The Case for Decentralization
But those who understand Bitcoin know the Twitter hack is an obvious demonstration that it’s time to decentralize.
Representative Tom Emmer of Minnesota seems to think so – that Bitcoin is not the problem here but centralized control. Twitter, Google, and many companies’ servers and resources are centralized. This means there is a single source of a possible breakdown. Just like what happened with Twitter yesterday, it took one careless person, who Twitter is currently investigating, to hack the entire network. According to numerous reports, the hackers employed a Twitter insider who “basically did all the work” for them.
This is not possible with a public blockchain. If data from one node is changed, the entire network must also modify its data. One node could not tamper the entire network because it takes a lot of computing power to be able to pull it off. And the reason why such an attack (51 percent attack) has not taken place is that there is tremendous incentive to not do so.
They hacked twitter, not bitcoin. Pass it on.
It is important to note that in the grand scheme of things, what happened is a Twitter scam or a Twitter hack. Someone had access to Twitter’s servers, took control of major accounts, and made a concerted effort to entice users in a Bitcoin giveaway scam. Bitcoin itself was not hacked.
This is a Twitter scam, not a cryptocurrency scam. In the same way that when a Nigerian prince asked me to wire him $100,000, it was an email scam, not a US dollar scam. https://t.co/wR3YP6RUbA
Still, despite the fact that Bitcoin was only an accessory to the hacking occurrence, the narrative run by the mainstream media stressed that what happened was a “Bitcoin scam”.

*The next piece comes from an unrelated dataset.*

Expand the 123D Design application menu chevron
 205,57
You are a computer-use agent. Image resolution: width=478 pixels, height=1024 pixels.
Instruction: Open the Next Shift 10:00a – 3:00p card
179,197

Main stream media coverage of this hack & privacy breach: “bitcoin scam”, “bitcoin scam”, “bitcoin scam” … pic.twitter.com/ywlXoaxxo0
Technically, Bitcoin could not be banned. Everyone can use it freely. But nothing can also stop the governments of the world to restrict it by imposing that Bitcoin companies could not operate in their jurisdictions. Just look at how the U.S. successfully forced Libra to break its global cryptocurrency initiative.